Chase, Rotchford, Drukker & Bogust, John J. Geary, Jr., Los Angeles, and Frederick L. Glasser, Costa Mesa, for respondent.

Ira Reiner, Dist. Atty., Los Angeles, Harry B. Sondheim and George M. Palmer, Deputy Dist. Attys., as amici curiae on behalf of respondent.

James K. Hahn, City Atty., William N. Sterling, Susan S. Dwyer and Greg Wolff, Deputy City Attys., for real party in interest.

PANELLI, Justice.

We granted review to determine whether the practice in the Municipal Court for the Los Angeles Judicial District (MCLAJD) of transferring criminal cases from the Traffic Court Building to a branch courthouse within the same municipal court district violates the provisions of the Sixth Amendment of the United States Constitution that a jury be drawn from the locality, or vicinage, of the crime. 1 Specifically, we must decide what constitutes the geographical boundaries of the vicinage for a case arising in the MCLAJD. As we shall explain, we conclude that in California the boundaries of the vicinage are coterminous with the boundaries of the county.

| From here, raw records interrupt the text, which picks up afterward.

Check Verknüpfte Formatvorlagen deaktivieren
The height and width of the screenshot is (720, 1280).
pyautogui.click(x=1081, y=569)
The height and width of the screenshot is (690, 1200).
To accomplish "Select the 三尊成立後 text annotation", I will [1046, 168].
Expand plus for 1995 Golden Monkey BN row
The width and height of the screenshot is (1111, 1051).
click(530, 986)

Hernandez urges a restrictive definition of the vicinage as the geographical boundaries of the census tract where the alleged offense occurred. The People argue that People v. Jones (1973) 9 Cal.3d 546, 108 Cal.Rptr. 345, 510 P.2d 705 mandates a broader definition of vicinage that encompasses the entire judicial district where the crime took place.

We conclude that the MCLAJD practice of transferring cases from the Traffic Court Building to a branch courthouse within the same district does not violate the Sixth Amendment vicinage right. However,,

[781 P.2d 549] our conclusion is not based on the definition of vicinage as the judicial district in which the crime was committed, as set forth in Jones, supra, 9 Cal.3d 546, 108 Cal.Rptr. 345, 510 P.2d 705 and [49 Cal.3d 717] proffered by the People. As we will demonstrate, nothing in the state or federal Constitutions supports the restrictive definition of vicinage prescribed by Jones--the judicial district in which the crime occurs. The Jones majority's narrow definition of the vicinage stands virtually alone among federal and other state decisions. Accordingly, following our reexamination of Jones, we hold that vicinage is defined as the county in which the crime was committed.

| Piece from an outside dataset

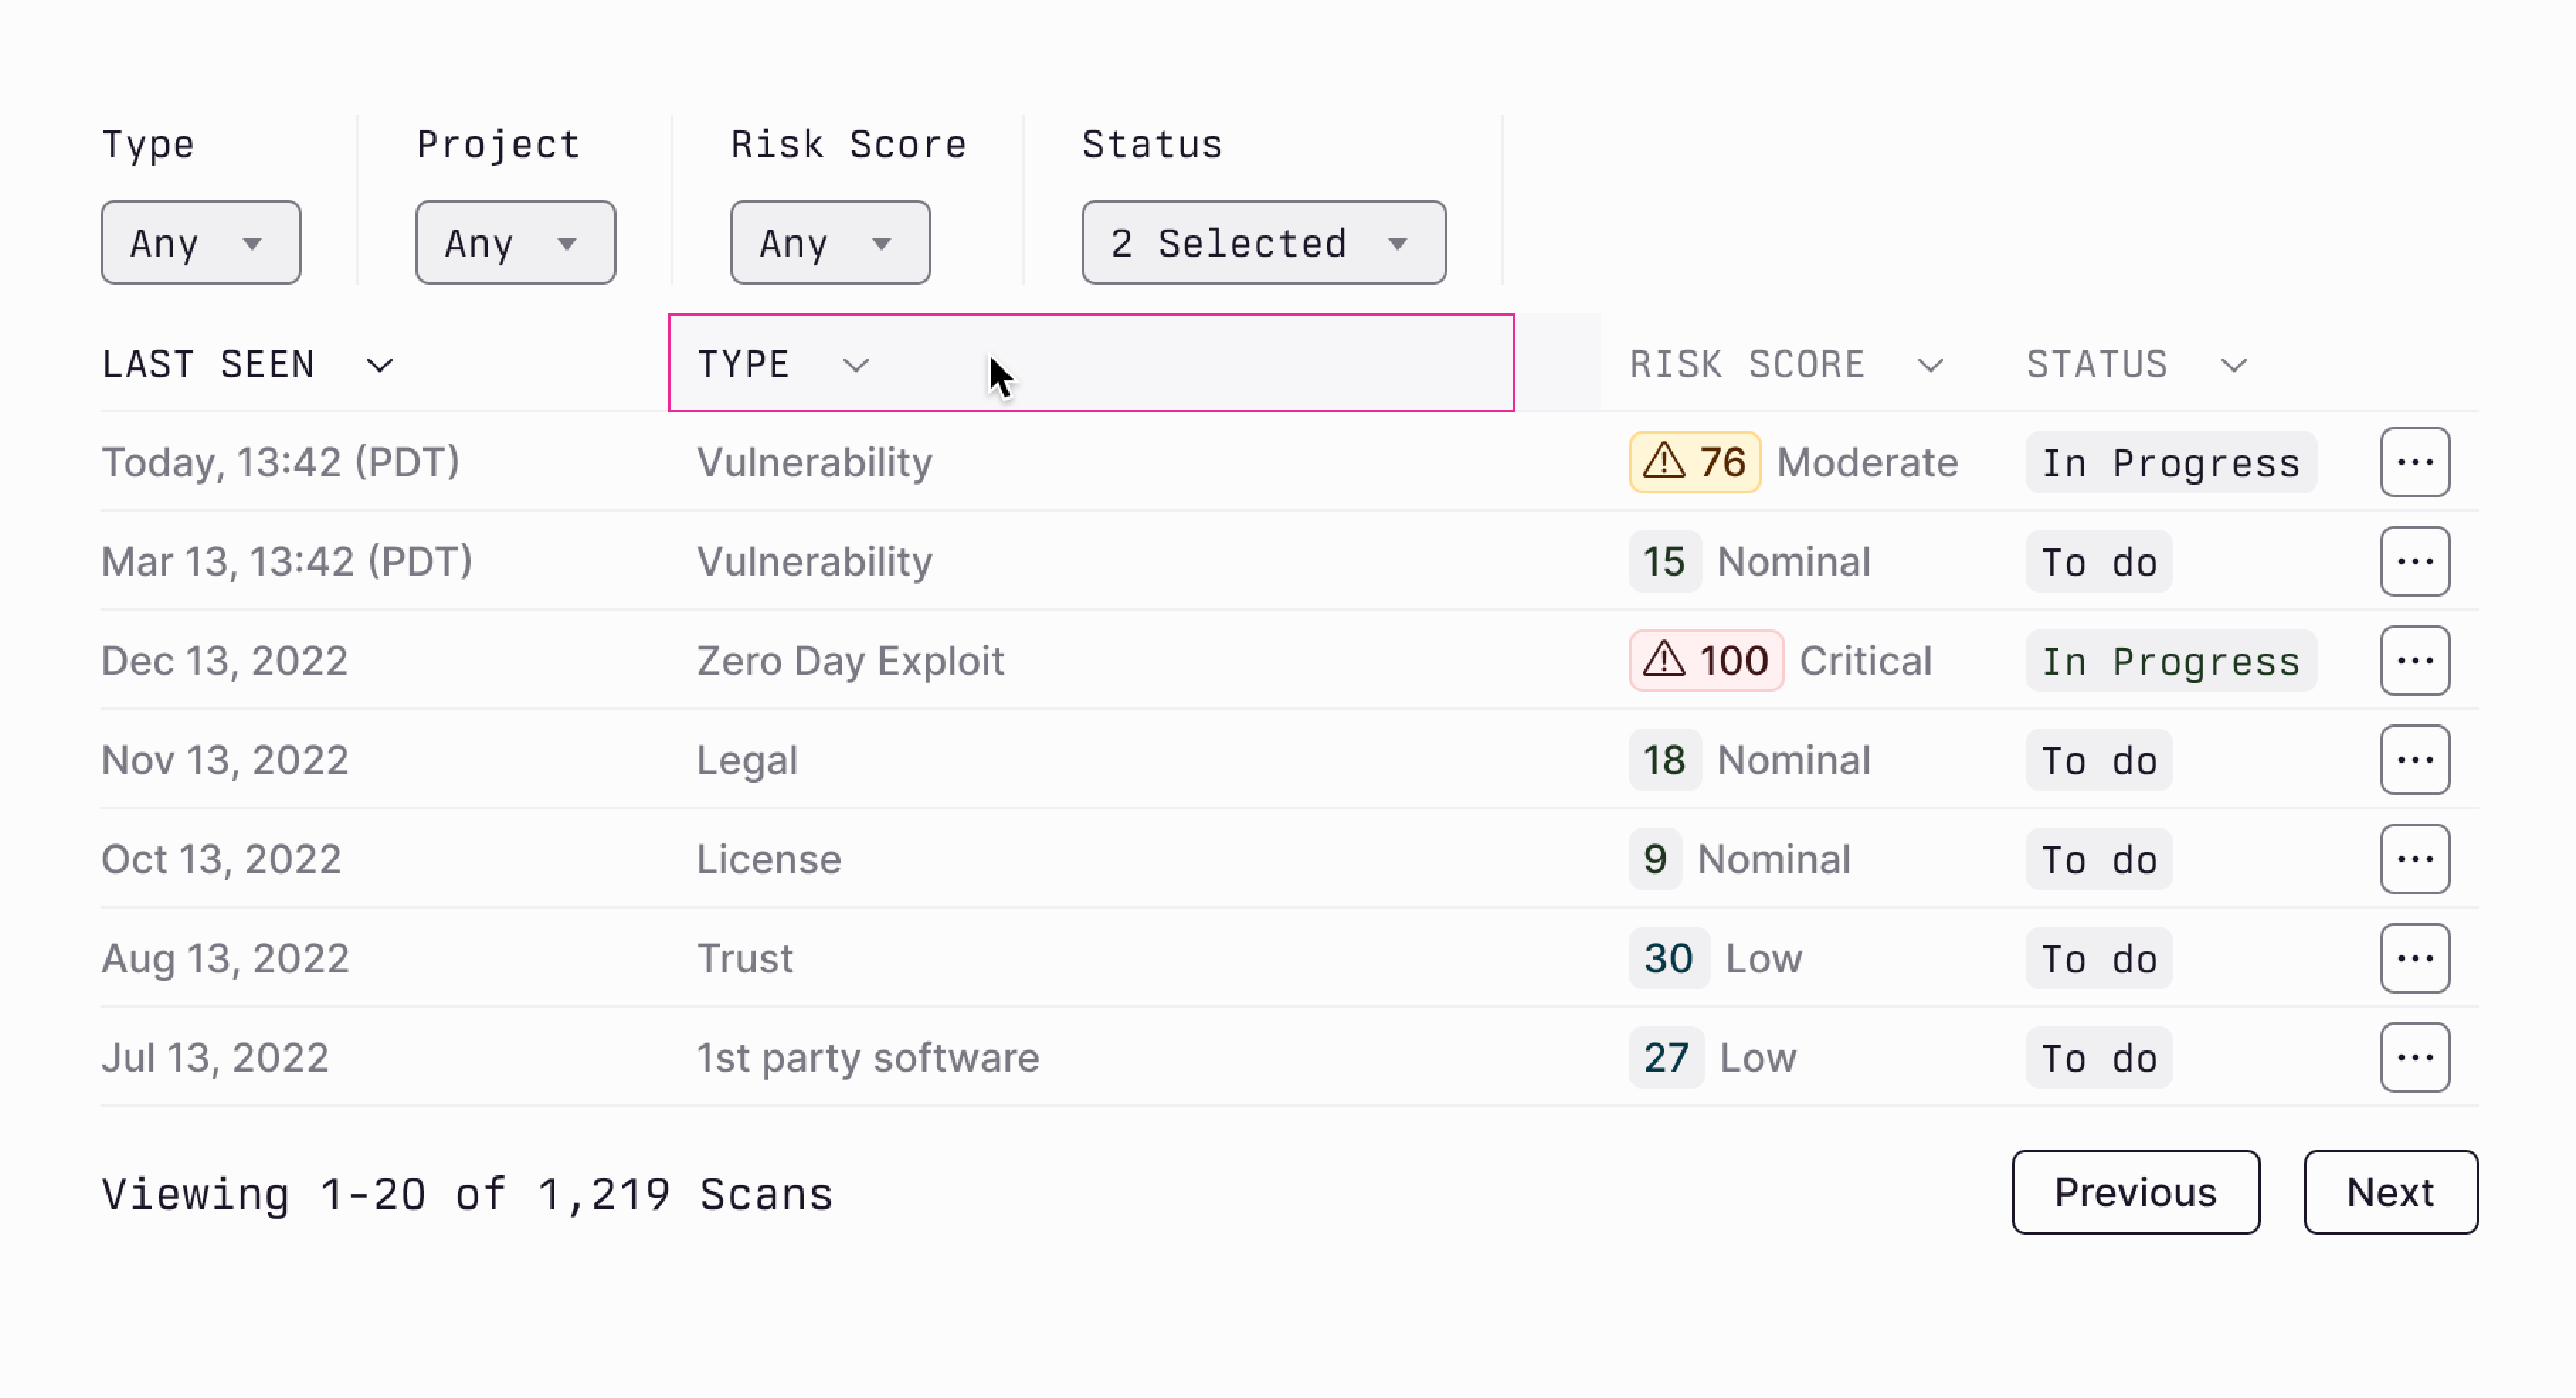Click the Status column header chevron
The width and height of the screenshot is (2576, 1398).
2233,366
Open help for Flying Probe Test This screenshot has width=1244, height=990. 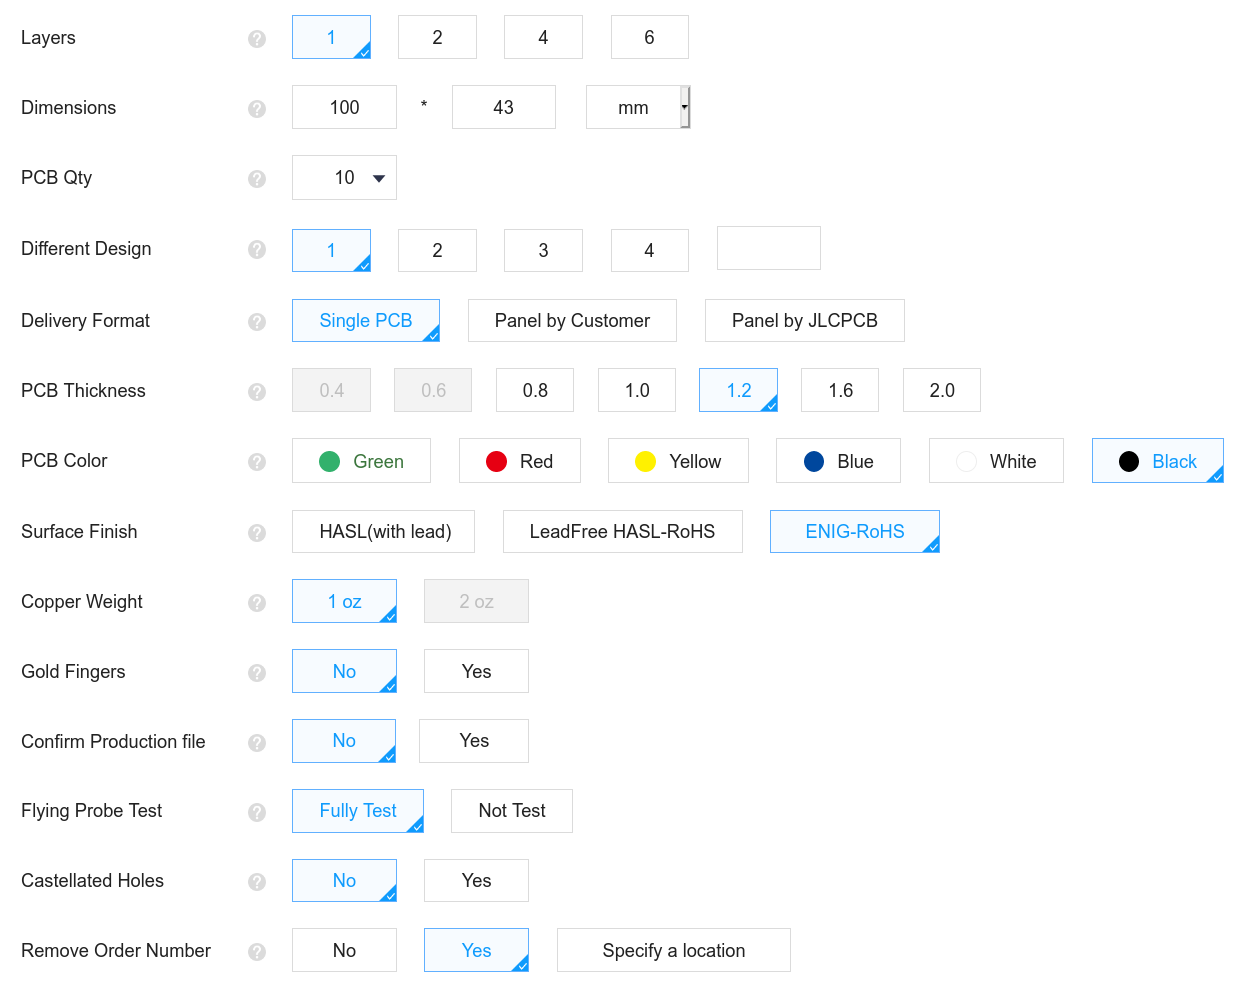pos(257,812)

I. FACTS AND PROCEDURAL HISTORY

The underlying complaint charging Hernandez with drunk driving and driving without a license was filed in 1985 at the central traffic courthouse in the civic center area of downtown Los Angeles. The alleged offense occurred about eight miles south of that courthouse in the Watts area.

Hernandez pled not guilty. His trial was repeatedly continued. On May 19, 1986, the last day on which the case could be brought to trial before becoming subject to mandatory dismissal pursuant to the speedy trial provisions of Penal Code section 1382, subdivision (c), the case was sent for trial to division 134, the San Fernando branch courthouse of the MCLAJD.

After empanelment of the jury, the trial court heard argument on defendant's vicinage motion. Hernandez challenged the jury draw on the ground it violated his Sixth Amendment right to have jurors selected from the area where the crime was committed. He argued that the statutory provision which specified that a prospective juror could not be required to travel more than 20 miles from his or her residence effectively excluded from his trial all jurors residing in the census tract where the crime was committed. 2

Hernandez called Juanita Blankenship, assistant director of the juror services division for Los Angeles County. Blankenship testified that there was a "low" to "almost a zero" probability that a juror from the civic center area, which is 25 miles from the San Fernando courthouse, would serve on a San Fernando jury, because the computer assignment of jurors took into account the right of jurors under section 203 to refuse to serve more than 20 miles from their homes. 3

Blankenship stated that the probability of drawing a prospective juror from the area surrounding the actual scene of the alleged crime is further reduced because the scene of the alleged crime is south of the civic center. An examination of impanelment lists for the San Fernando courthouse for a four-week period, including two weeks before defendant's scheduled trial and the two weeks after, indicated that, during that time, no persons had been summoned to San Fernando from the area where the alleged offenses occurred.

Blankenship testified that there is an area of overlap between the 20-mile radii used by the San Fernando court and that used by the civic center courts, but the overlapping area does not include the location of the alleged crimes.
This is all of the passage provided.